Quanto ao artigo 74.º, p. 32, gostava de saber em que termos é que a protecção nos acidentes de trabalho irá ser integrada no regime geral da segurança social.
Tenho aqui vários apontamentos relativos a diversos pontos da sua intervenção e um aspecto que também nos intriga diz respeito à definição de grupos fechados de beneficiários e assim gostava de saber o que é que o Governo pretende dizer com estes grupos fechados de beneficiários.
Ainda quanto à integração do regime não contributivo, acerca do qual travamos um debate com o Sr. Deputado Bagão Félix, gostávamos de saber se o esquema de prestações à segurança social não deveria

Página 2856

2856 I SÉRIE- NÚMERO 65

ser feito através do Orçamento do Estado - aliás, recordo que o CDS prevê justamente esse esquema.
Quanto à cooperação com as instituições de segurança social, artigo 69.º, a lei define as regras a que devem obedecer os acordos de cooperação. Pergunto - e gostaria que esta questão fosse respondida claramente - se vão continuar a ser privados ou confidenciais os montantes em dinheiro e técnicos dados a cada instituição, ou se isso será público e do conhecimento de todas as entidades que têm direito a essa participação. E, Sr.ª Secretária de Estado, faço esta pergunta porque sabemos que em certos momentos pré-eleitorais se tem verificado que os Governos, através dos centros regionais, atribuem subsídios às instituições que lhe interessam e que não são tornados públicos porque estes são dados apenas a alguns sendo por vezes mesmo necessário desviar verbas de certas rubricas. Pergunto se, efectivamente, este secretismo se vai manter.
Sr.ª Secretária de Estado, vou apenas fazer mais uma pergunta porque não tenho tempo para mais. A propósito da subsistência transitória de regimes especiais, consignada no artigo 72.º, diz-se que o regime especial de assistência social aos trabalhadores agrícolas e os regimes especiais de segurança social de outros grupos de trabalhadores serão gradualmente integrados no regime social. Fala-se aqui em «gradualmente» e pretendíamos saber se está previsto quando e como essa integração irá ser feita.
No artigo 73.º, que melhora um pouco a disposição anterior, também não se diz nem quando nem como é que se processa a integração dos regimes de protecção social da função pública no regime geral da segurança social, num regime unitário.
Portanto, Sr.ª Secretária de Estado, pergunto: quando e como se desenvolverá essa integração?
Finalmente, no artigo 34.º, n.º 2, que vimos com muita atenção, fala-se da acção social que se destina a assegurar especial protecção aos grupos mais vulneráveis, nomeadamente crianças, jovens, deficientes, etc.
Pergunto-lhe se não considera que sem intervir comunitariamente será difícil assegurar alguma protecção aos grupos que foram referidos.

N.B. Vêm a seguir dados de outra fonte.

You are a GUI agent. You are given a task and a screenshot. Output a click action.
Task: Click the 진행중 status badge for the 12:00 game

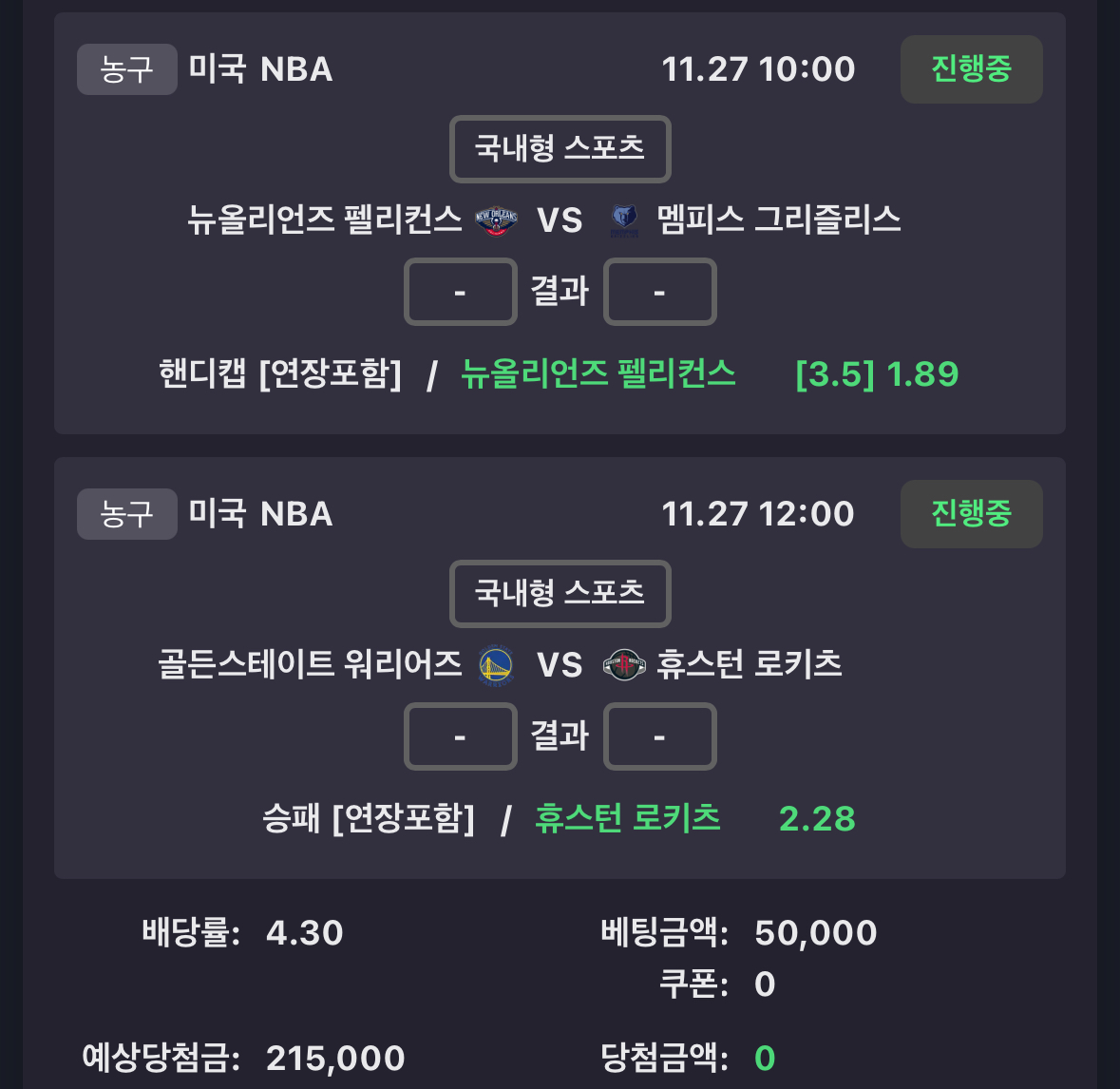[971, 514]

O Sr. Presidente: - O Sr. Deputado António Taborda pediu a palavra para que efeito?

O Sr. António Taborda (MDP/CDE): - É também para formular um pedido de esclarecimento, Sr. Presidente.

O Sr. Presidente:- Tem a palavra, Sr. Deputado.

O Sr. António Taborda (MDP/CDE): - Sr.ª Secretária de Estado da Segurança Social, ao fazer a apresentação desta proposta de lei V. Ex.ª disse que, em resumo, o Governo não andava a reboque de nada e, muito menos, do projecto de lei do CDS e que teria elaborado esta proposta de lei porque estava em causa a definição da segurança social. Lendo com atenção esta proposta de lei - e não querendo repetir o que já disse o Sr. Deputado Luís Barbosa -, não vejo de facto uma diferença essencial de filosofia em relação ao projecto de lei do CDS. Tem algumas diferenças, de pormenor ou não, mas a filosofia básica parece-me ser a mesma. E talvez não tivesse sido pior que, quando se discutiu o projecto de lei do CDS, este tivesse baixado à Comissão e se estivesse já a trabalhar nele, com algumas alterações de pormenor, como estas agora que nos traz esta proposta de lei.
No entanto, saltaram-me pelo menos duas diferenças: uma quanto ao contencioso, que passaria a ser, nos termos da proposta, o contencioso administrativo, e não o contencioso laboral, como é actualmente; outra relativa aos acidentes de trabalho.
Tenho dúvidas bastantes fundadas quanto à bondade de se, passarem para o contencioso administrativo todas as questões relacionadas com a segurança social. Francamente, também estou um pouco com um problema de tempo. A proposta entrou na sexta-feira, já tarde; só na terça-feira é que foi possível começar a lê-la e, efectivamente, não tinha ainda pensado maduramente sobre isto. Mas gostaria que a Sr.ª Secretária de Estado desse alguma explicação mais convincente do que a que deu quando da apresentação da proposta. Porquê o contencioso administrativo aqui? Quer dizer, para mim não basta a explicação dada de que isto era o reconhecimento das instituições de segurança social como pessoas colectivas de utilidade pública.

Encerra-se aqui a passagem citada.